● What this task involves
Could you return each line below without altering a word?

BEGIN

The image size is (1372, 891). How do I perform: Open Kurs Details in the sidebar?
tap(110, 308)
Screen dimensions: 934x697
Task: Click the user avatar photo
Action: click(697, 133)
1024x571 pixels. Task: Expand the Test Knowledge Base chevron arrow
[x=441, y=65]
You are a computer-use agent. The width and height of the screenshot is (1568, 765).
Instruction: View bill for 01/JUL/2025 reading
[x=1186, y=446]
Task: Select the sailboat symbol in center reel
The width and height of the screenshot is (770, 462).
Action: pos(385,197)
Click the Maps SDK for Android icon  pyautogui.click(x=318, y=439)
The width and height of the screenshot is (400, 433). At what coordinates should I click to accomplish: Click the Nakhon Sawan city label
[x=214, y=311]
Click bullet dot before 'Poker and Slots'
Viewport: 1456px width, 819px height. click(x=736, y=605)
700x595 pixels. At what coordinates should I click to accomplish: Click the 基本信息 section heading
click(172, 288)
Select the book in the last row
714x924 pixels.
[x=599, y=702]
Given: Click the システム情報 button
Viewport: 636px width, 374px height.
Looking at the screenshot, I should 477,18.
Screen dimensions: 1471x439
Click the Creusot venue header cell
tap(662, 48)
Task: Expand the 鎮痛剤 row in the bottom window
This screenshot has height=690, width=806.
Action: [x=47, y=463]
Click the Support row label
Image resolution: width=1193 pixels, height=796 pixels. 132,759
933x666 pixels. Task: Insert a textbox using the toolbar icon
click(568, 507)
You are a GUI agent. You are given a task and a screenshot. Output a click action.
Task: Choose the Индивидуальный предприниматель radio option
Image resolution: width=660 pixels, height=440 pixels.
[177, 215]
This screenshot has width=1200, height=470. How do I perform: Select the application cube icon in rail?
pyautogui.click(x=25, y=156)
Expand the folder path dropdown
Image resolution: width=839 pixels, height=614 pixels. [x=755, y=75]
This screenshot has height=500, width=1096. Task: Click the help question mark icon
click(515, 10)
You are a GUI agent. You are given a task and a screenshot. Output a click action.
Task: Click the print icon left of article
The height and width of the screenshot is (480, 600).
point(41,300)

END

● Your solution
The image size is (1372, 891). How do I perform: Open Kurs Details in the sidebar?
tap(110, 308)
Screen dimensions: 934x697
Task: Click the user avatar photo
Action: click(697, 133)
1024x571 pixels. Task: Expand the Test Knowledge Base chevron arrow
[x=441, y=65]
You are a computer-use agent. The width and height of the screenshot is (1568, 765).
Instruction: View bill for 01/JUL/2025 reading
[x=1186, y=446]
Task: Select the sailboat symbol in center reel
The width and height of the screenshot is (770, 462).
Action: pos(385,197)
Click the Maps SDK for Android icon  pyautogui.click(x=318, y=439)
The width and height of the screenshot is (400, 433). At what coordinates should I click to accomplish: Click the Nakhon Sawan city label
[x=214, y=311]
Click bullet dot before 'Poker and Slots'
Viewport: 1456px width, 819px height. click(x=736, y=605)
700x595 pixels. At what coordinates should I click to accomplish: Click the 基本信息 section heading
click(172, 288)
Select the book in the last row
714x924 pixels.
[x=599, y=702]
Given: Click the システム情報 button
Viewport: 636px width, 374px height.
Looking at the screenshot, I should 477,18.
Screen dimensions: 1471x439
Click the Creusot venue header cell
tap(662, 48)
Task: Expand the 鎮痛剤 row in the bottom window
This screenshot has height=690, width=806.
Action: [x=47, y=463]
Click the Support row label
Image resolution: width=1193 pixels, height=796 pixels. 132,759
933x666 pixels. Task: Insert a textbox using the toolbar icon
click(568, 507)
You are a GUI agent. You are given a task and a screenshot. Output a click action.
Task: Choose the Индивидуальный предприниматель radio option
Image resolution: width=660 pixels, height=440 pixels.
[177, 215]
This screenshot has width=1200, height=470. How do I perform: Select the application cube icon in rail?
pyautogui.click(x=25, y=156)
Expand the folder path dropdown
Image resolution: width=839 pixels, height=614 pixels. [x=755, y=75]
This screenshot has height=500, width=1096. Task: Click the help question mark icon
click(515, 10)
You are a GUI agent. You are given a task and a screenshot. Output a click action.
Task: Click the print icon left of article
The height and width of the screenshot is (480, 600).
point(41,300)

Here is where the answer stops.